Evaluating players is a difficult process. There are a wide range of factors that go into evaluating players. From figuring out whether or not they will fit in with what you are trying to do as a program to seeing, if in fact they do fit in once they get here, where they will make the biggest impact, evaluating players is a full-time job. How do you go about evaluating players? Player evaluation is often narrowed down into two categories: statistics and eyes. Although both are beneficial, the latter is more useful in evaluating players.
Statistics while helpful can often be misleading. For example, it is very hard to tell just how good a quarterback is by looking at statistics. If he throws for 400 yards in a game, that looks tremendous. However, if he throws 60 times in a game, than it is easier for him to throw that many yards given the fact that he has more opportunity. Especially for quarterbacks, it is easier to confuse numerical inflation with talent.

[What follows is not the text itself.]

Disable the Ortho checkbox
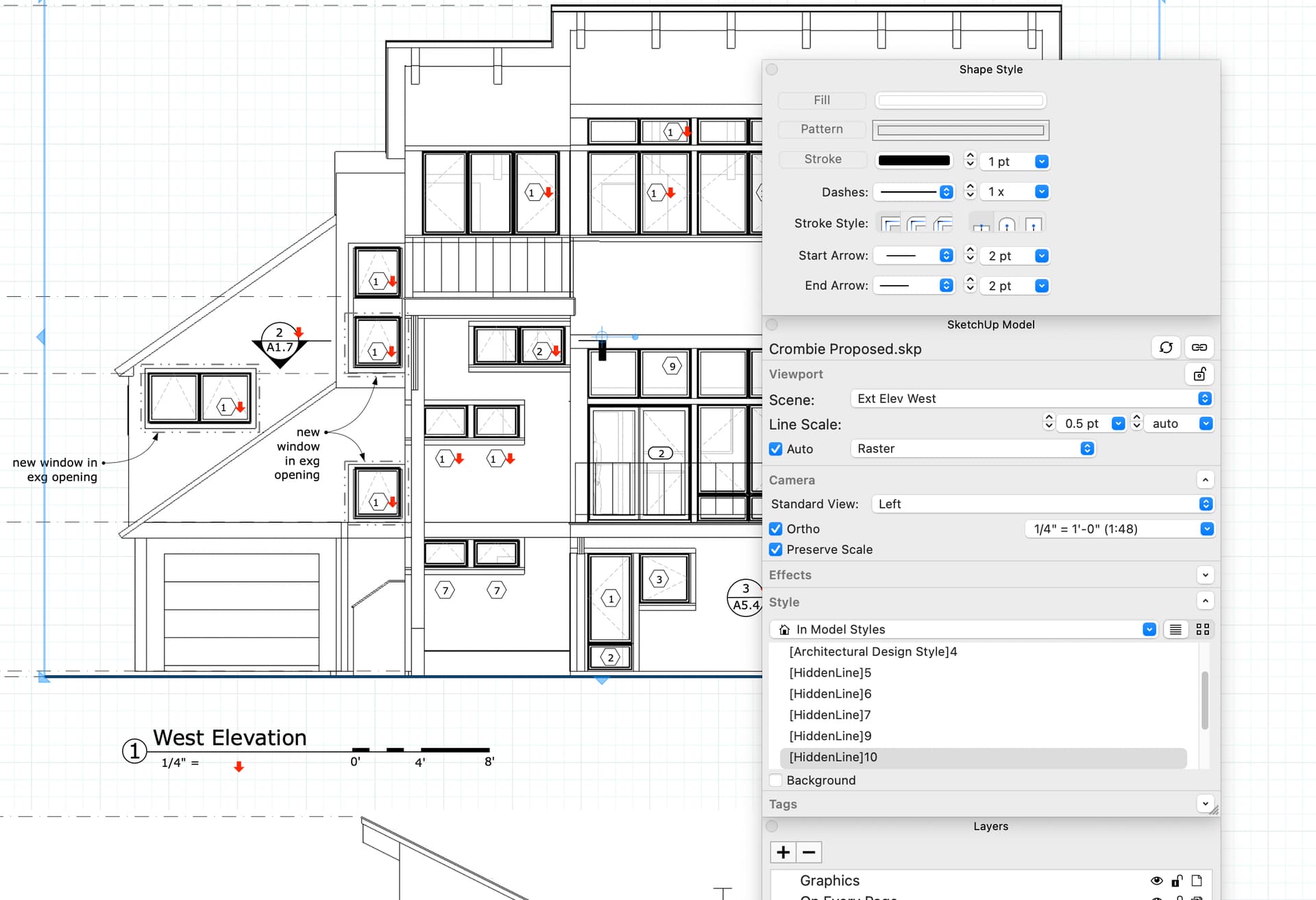Viewport: 1316px width, 900px height. [775, 528]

Using the game quarterback example, eyes are much more beneficial in telling what kind of ability he has. How did his arm look? Was he using short screen passes that went for big yardage, confining himself to a smaller area or was he able to stretch the field? Not to be lost in the shuffle is the quarterbacks pocket presence. As soon as pressure came, did he stay calm in the pocket or did he panic when he felt pressure? How were his mechanics? Are they rusty or polished? Timing too is something else to look for. How were his reads? Was he on the same page as his receivers or did he develop "tunnel vision" and force the ball to his favorite target? These are the types of things that cannot be measured by statistics.
Wide receivers too also benefit better from an actual eye test than statistics. It is important to look for a few things when evaluating a wideout. How does he run his routes? Are they crisp and clean? Perhaps one of the biggest things to look for is how he comes off the line of scrimmage. Is he able to get on top of his defender and come clean out of his break, or does a bump from a defender rattle him and knock him off course? Using the eye test, you can see what kind of athleticism and speed he has as well as if he can run after the catch or if he is more suited as a possession receiver, one that possesses the toughness and grit to get you the couple yards you need on third down.
Especially now with sites like HUDL, which allows high school prospects to upload their film into the internet, there is no excuse not to do the eye test. It is easier than ever now. Plus, the eye test could involve a face-to-face interaction which can put a name to a face and help with recruiting in the long run.
Although statistics are beneficial, the eye test is a better indication. It is the most accurate way to make sure that you are getting the best prospects available for your program.